__Task prompt__
From the first line to the last, restate the data word for word.

__Source material__
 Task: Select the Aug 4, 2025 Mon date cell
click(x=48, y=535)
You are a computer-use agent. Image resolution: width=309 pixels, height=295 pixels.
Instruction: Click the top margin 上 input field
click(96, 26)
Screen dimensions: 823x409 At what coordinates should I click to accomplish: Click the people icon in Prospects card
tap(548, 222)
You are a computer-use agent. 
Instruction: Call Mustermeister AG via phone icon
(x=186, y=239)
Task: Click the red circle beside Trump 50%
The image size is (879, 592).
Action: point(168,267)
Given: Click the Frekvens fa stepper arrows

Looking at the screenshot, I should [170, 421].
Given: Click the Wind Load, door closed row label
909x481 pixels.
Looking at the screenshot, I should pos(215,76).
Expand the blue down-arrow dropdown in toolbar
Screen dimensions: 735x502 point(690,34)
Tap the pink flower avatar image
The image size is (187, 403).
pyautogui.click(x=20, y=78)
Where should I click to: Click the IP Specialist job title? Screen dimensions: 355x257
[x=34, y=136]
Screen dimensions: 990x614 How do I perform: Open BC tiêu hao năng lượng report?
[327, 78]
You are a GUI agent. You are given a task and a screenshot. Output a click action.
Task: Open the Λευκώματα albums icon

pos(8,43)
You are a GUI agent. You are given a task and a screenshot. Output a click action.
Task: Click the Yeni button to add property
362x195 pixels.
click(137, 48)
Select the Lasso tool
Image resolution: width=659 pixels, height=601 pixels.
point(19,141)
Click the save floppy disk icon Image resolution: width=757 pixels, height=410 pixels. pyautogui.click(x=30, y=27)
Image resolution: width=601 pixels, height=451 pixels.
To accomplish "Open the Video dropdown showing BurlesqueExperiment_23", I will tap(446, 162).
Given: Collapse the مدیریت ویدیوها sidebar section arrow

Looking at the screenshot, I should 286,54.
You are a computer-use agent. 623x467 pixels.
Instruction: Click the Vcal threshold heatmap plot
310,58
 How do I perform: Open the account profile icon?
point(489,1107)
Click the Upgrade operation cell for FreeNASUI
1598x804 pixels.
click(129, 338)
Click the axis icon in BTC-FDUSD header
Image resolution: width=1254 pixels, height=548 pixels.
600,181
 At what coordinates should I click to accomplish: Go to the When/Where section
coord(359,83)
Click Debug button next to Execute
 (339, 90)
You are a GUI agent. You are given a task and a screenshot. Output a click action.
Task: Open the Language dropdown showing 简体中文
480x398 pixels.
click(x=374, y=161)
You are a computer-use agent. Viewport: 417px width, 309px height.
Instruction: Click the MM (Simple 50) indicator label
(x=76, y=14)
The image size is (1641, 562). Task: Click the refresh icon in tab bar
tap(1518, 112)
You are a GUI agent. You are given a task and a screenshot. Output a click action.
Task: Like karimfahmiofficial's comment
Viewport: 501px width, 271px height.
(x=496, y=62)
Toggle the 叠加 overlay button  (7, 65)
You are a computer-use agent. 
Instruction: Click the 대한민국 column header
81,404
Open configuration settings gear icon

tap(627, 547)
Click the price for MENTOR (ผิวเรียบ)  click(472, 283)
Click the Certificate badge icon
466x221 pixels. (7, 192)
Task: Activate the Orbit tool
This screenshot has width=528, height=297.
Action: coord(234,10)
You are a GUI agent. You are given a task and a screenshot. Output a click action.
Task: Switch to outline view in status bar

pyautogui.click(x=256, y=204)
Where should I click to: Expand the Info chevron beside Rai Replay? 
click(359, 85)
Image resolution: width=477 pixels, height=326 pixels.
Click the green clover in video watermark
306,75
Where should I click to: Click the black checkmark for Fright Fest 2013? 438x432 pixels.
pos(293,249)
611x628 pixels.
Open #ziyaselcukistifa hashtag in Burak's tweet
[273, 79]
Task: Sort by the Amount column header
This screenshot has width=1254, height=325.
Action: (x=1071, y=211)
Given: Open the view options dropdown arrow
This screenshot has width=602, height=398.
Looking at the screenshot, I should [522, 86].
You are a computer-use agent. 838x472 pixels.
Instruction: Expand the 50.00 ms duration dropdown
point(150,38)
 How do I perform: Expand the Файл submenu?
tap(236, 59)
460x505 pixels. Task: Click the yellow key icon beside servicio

__Problem solution__
 Task: Select the Aug 4, 2025 Mon date cell
click(x=48, y=535)
You are a computer-use agent. Image resolution: width=309 pixels, height=295 pixels.
Instruction: Click the top margin 上 input field
click(96, 26)
Screen dimensions: 823x409 At what coordinates should I click to accomplish: Click the people icon in Prospects card
tap(548, 222)
You are a computer-use agent. 
Instruction: Call Mustermeister AG via phone icon
(x=186, y=239)
Task: Click the red circle beside Trump 50%
The image size is (879, 592).
Action: point(168,267)
Given: Click the Frekvens fa stepper arrows

Looking at the screenshot, I should [170, 421].
Given: Click the Wind Load, door closed row label
909x481 pixels.
Looking at the screenshot, I should pos(215,76).
Expand the blue down-arrow dropdown in toolbar
Screen dimensions: 735x502 point(690,34)
Tap the pink flower avatar image
The image size is (187, 403).
pyautogui.click(x=20, y=78)
Where should I click to: Click the IP Specialist job title? Screen dimensions: 355x257
[x=34, y=136]
Screen dimensions: 990x614 How do I perform: Open BC tiêu hao năng lượng report?
[327, 78]
You are a GUI agent. You are given a task and a screenshot. Output a click action.
Task: Open the Λευκώματα albums icon

pos(8,43)
You are a GUI agent. You are given a task and a screenshot. Output a click action.
Task: Click the Yeni button to add property
362x195 pixels.
click(137, 48)
Select the Lasso tool
Image resolution: width=659 pixels, height=601 pixels.
point(19,141)
Click the save floppy disk icon Image resolution: width=757 pixels, height=410 pixels. pyautogui.click(x=30, y=27)
Image resolution: width=601 pixels, height=451 pixels.
To accomplish "Open the Video dropdown showing BurlesqueExperiment_23", I will tap(446, 162).
Given: Collapse the مدیریت ویدیوها sidebar section arrow

Looking at the screenshot, I should 286,54.
You are a computer-use agent. 623x467 pixels.
Instruction: Click the Vcal threshold heatmap plot
310,58
 How do I perform: Open the account profile icon?
point(489,1107)
Click the Upgrade operation cell for FreeNASUI
1598x804 pixels.
click(129, 338)
Click the axis icon in BTC-FDUSD header
Image resolution: width=1254 pixels, height=548 pixels.
600,181
 At what coordinates should I click to accomplish: Go to the When/Where section
coord(359,83)
Click Debug button next to Execute
 (339, 90)
You are a GUI agent. You are given a task and a screenshot. Output a click action.
Task: Open the Language dropdown showing 简体中文
480x398 pixels.
click(x=374, y=161)
You are a computer-use agent. Viewport: 417px width, 309px height.
Instruction: Click the MM (Simple 50) indicator label
(x=76, y=14)
The image size is (1641, 562). Task: Click the refresh icon in tab bar
tap(1518, 112)
You are a GUI agent. You are given a task and a screenshot. Output a click action.
Task: Like karimfahmiofficial's comment
Viewport: 501px width, 271px height.
(x=496, y=62)
Toggle the 叠加 overlay button  (7, 65)
You are a computer-use agent. 
Instruction: Click the 대한민국 column header
81,404
Open configuration settings gear icon

tap(627, 547)
Click the price for MENTOR (ผิวเรียบ)  click(472, 283)
Click the Certificate badge icon
466x221 pixels. (7, 192)
Task: Activate the Orbit tool
This screenshot has width=528, height=297.
Action: coord(234,10)
You are a GUI agent. You are given a task and a screenshot. Output a click action.
Task: Switch to outline view in status bar

pyautogui.click(x=256, y=204)
Where should I click to: Expand the Info chevron beside Rai Replay? 
click(359, 85)
Image resolution: width=477 pixels, height=326 pixels.
Click the green clover in video watermark
306,75
Where should I click to: Click the black checkmark for Fright Fest 2013? 438x432 pixels.
pos(293,249)
611x628 pixels.
Open #ziyaselcukistifa hashtag in Burak's tweet
[273, 79]
Task: Sort by the Amount column header
This screenshot has width=1254, height=325.
Action: (x=1071, y=211)
Given: Open the view options dropdown arrow
This screenshot has width=602, height=398.
Looking at the screenshot, I should [522, 86].
You are a computer-use agent. 838x472 pixels.
Instruction: Expand the 50.00 ms duration dropdown
point(150,38)
 How do I perform: Expand the Файл submenu?
tap(236, 59)
460x505 pixels. Task: Click the yellow key icon beside servicio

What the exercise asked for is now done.